The task:
Can you retype the rows from the very first line through the line containing "This screenshot has", both included, and leave out the pictures?

Data to use:
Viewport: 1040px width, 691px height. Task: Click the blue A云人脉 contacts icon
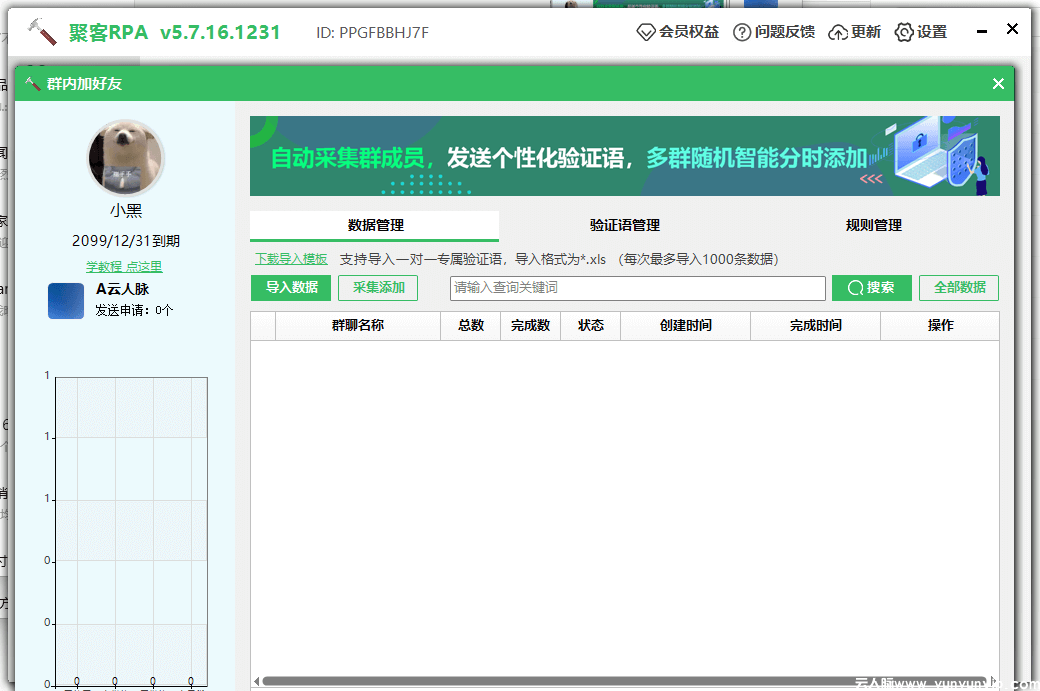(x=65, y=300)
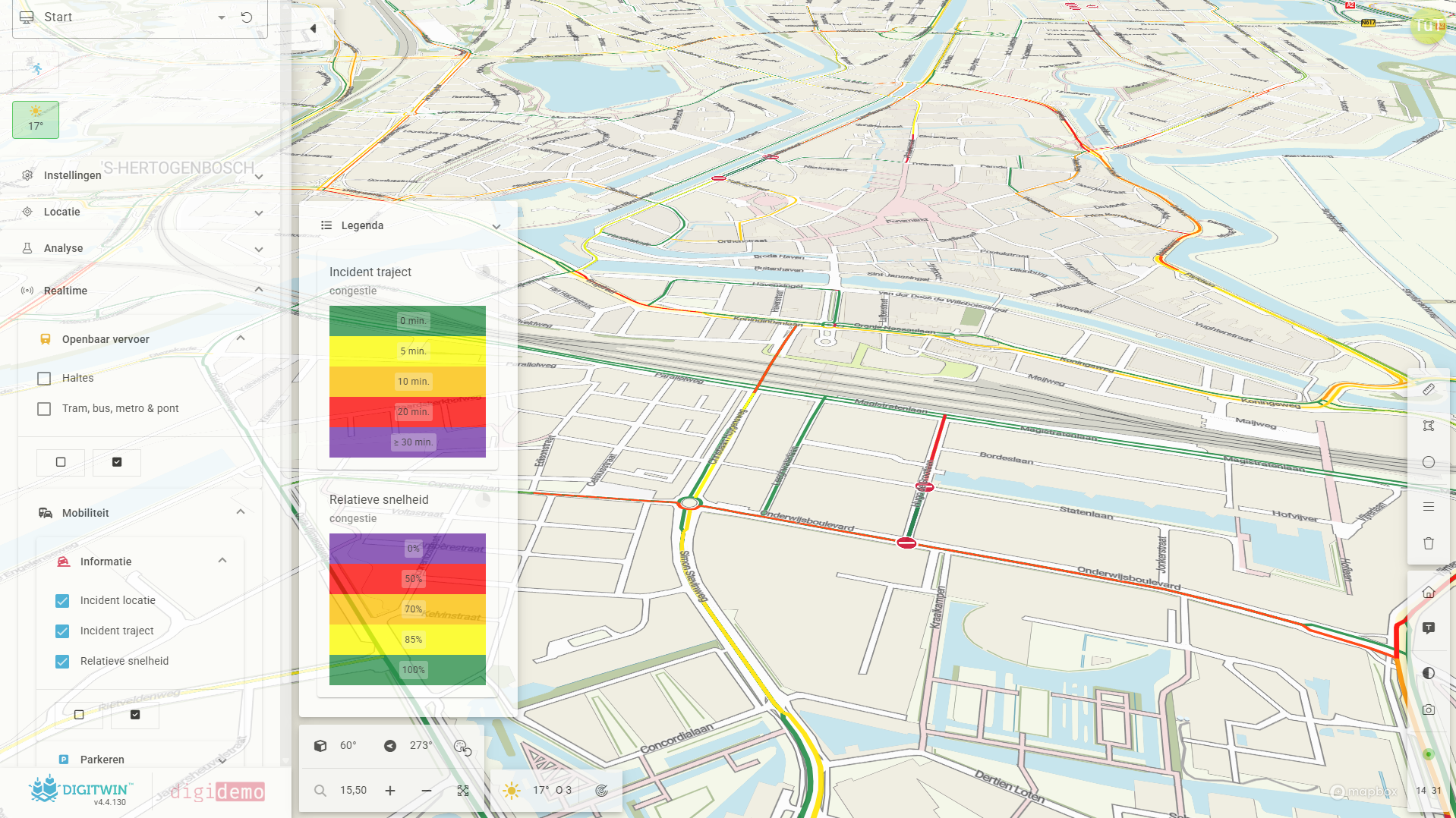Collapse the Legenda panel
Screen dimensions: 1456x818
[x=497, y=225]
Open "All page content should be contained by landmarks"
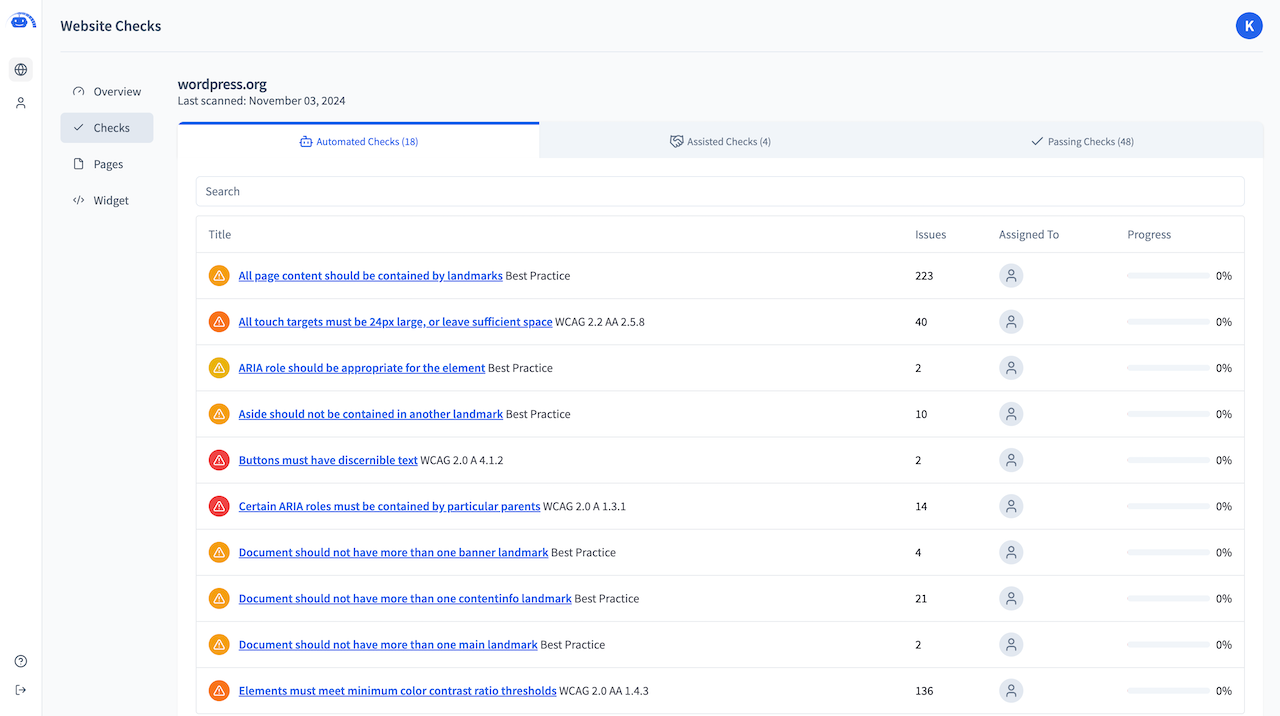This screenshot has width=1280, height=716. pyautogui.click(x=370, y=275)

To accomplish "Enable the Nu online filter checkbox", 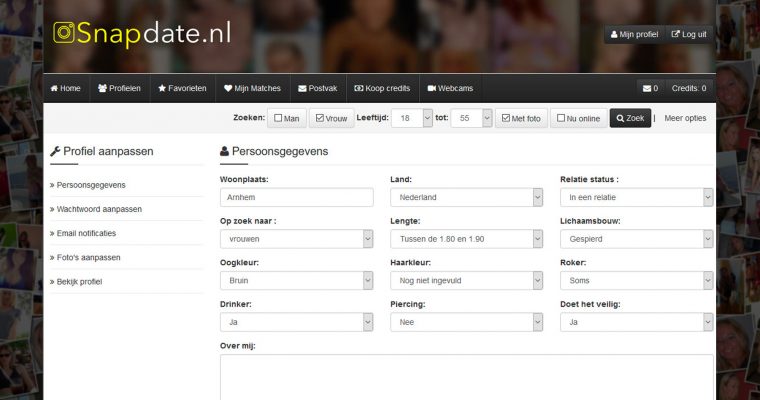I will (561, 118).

Finished task:
Viewport: 1040px width, 691px height. Task: Click the blue A云人脉 contacts icon
(x=65, y=300)
Collapse the Legenda panel
Screen dimensions: 1456x818
[x=497, y=225]
Open "All page content should be contained by landmarks"
This screenshot has width=1280, height=716. pyautogui.click(x=370, y=275)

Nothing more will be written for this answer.